Some months later the Squire had his friends over for a rabbit shoot. It was important to keep all the rabbits alive – no poaching. The rabbits would then be sold to the butcher who didn’t like the pellet strewn carcases any more than his customers did. George and he concocted a plan and the night before the shoot George, his brother Bill and me went in Bill’s van to the edge of the estate. It was well guarded by the gamekeeper and his friends but just before the estate the ditch beside the road had an uncut hedge that overhung it. The ditch was dry and the three of us quickly made our way into the estate and set up a hundred yard long net to the hedge where the rabbits were going to feed that evening.

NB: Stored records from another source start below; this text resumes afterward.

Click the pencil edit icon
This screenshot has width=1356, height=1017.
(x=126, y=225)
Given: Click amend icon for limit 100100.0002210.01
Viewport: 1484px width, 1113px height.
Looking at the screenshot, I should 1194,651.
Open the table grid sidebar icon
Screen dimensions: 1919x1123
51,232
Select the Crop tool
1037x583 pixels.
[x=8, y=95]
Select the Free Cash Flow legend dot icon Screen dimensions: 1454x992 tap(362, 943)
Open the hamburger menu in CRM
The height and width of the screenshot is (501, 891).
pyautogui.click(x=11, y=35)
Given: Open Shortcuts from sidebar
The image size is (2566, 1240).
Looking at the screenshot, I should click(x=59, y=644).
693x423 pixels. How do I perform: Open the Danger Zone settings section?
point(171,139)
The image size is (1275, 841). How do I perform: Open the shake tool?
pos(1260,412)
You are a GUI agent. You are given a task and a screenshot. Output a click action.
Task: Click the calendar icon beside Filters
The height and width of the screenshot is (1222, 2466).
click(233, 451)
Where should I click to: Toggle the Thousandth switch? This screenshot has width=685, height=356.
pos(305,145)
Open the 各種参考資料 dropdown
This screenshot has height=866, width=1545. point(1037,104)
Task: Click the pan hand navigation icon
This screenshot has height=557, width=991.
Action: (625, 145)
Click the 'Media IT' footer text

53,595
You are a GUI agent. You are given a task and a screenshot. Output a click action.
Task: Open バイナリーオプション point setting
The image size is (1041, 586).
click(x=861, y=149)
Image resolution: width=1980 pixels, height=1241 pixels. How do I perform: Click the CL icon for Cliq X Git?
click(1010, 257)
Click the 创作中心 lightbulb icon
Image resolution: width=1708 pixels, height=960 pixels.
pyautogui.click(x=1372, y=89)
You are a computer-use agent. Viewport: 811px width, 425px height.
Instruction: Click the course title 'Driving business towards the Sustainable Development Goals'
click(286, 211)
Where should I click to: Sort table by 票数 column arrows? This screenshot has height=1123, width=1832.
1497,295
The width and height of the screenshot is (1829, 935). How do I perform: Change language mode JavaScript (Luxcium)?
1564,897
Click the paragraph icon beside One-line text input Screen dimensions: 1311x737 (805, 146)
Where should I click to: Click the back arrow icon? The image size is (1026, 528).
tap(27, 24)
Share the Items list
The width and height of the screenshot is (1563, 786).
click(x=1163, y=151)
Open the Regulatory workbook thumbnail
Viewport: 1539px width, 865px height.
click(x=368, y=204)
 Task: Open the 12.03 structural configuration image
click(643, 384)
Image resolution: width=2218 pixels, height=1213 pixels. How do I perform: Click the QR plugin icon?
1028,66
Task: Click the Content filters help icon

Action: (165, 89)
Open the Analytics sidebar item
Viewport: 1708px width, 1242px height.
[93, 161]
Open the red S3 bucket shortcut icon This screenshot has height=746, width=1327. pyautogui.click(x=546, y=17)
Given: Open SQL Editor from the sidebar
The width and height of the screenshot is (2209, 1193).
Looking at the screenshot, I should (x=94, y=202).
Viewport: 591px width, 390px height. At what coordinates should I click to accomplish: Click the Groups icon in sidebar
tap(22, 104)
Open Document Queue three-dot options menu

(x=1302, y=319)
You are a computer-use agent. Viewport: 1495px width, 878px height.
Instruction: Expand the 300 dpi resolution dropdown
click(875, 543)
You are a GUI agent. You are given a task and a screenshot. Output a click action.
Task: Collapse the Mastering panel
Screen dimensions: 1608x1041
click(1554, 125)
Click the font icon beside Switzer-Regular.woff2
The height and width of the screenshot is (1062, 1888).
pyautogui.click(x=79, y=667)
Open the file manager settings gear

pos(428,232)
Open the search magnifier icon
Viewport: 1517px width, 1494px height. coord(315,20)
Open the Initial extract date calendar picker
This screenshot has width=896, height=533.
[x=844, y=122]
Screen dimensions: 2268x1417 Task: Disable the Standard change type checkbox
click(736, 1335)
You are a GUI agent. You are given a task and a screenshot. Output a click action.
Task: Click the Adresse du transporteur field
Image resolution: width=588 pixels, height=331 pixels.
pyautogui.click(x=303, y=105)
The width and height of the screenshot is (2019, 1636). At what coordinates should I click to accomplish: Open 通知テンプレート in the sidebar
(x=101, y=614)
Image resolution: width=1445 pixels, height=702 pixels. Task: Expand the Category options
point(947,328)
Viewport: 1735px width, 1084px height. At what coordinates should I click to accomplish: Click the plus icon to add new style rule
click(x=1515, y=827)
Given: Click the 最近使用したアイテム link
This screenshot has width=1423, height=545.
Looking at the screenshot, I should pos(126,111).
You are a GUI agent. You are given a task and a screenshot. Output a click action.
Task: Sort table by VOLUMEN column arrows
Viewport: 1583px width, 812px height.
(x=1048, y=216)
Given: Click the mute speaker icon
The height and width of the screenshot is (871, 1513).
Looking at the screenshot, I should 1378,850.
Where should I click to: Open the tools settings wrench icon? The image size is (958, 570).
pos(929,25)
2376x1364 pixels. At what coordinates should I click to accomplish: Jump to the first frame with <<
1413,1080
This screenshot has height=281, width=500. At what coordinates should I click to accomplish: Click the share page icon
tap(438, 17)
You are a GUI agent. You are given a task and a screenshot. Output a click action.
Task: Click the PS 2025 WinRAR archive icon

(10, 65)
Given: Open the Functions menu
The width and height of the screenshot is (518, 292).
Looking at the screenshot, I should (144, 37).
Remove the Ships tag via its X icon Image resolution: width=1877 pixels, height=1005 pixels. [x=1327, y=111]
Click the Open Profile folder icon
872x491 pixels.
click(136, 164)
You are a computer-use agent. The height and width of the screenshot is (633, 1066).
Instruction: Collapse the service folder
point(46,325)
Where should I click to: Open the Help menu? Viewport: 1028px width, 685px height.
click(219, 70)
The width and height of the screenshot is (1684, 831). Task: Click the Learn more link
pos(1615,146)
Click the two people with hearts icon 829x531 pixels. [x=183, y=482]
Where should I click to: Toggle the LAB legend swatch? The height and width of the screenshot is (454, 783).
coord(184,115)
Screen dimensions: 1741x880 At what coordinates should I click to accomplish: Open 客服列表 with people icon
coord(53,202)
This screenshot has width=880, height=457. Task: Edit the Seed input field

You can catch a lot of rabbits with a hundred yard net and two poachers and an infernally clever dog and we filled five Post Office bags with the carcasses.

George fixed up a trap for the gamekeeper which was a line across the pathway at head height with about twenty sea fishing hooks dangling on snoods about face level.

When we had loaded up the van George went back to be almost caught by Fred.

‘Catch me if you can!’ shouted George. Fred in quick pursuit tripped on a log and fell with his face going into the mesh of hooks. As he screamed in pain we got the van going and first stop the butchers where he waited; with three sons and assistants the rabbits were quickly skinned and cut up and the butchers closed with no evidence of any rabbits. There was an exchange of money and I got one of those large old fashioned fivers which I later handed to Granny who wouldn’t take it and bought me some savings certificates with it.

‘You’re probably the richest boy in the village,’ said granny and granddad said, ‘Crime pays.’

George went and stayed at his brother’s for three months and Fred’s spirit was broken. He lost the sight in one eye and ended up doing odd jobs for the Squire to keep his cottage.

Next year the war ended and I went back to Tottenham and started at my new school.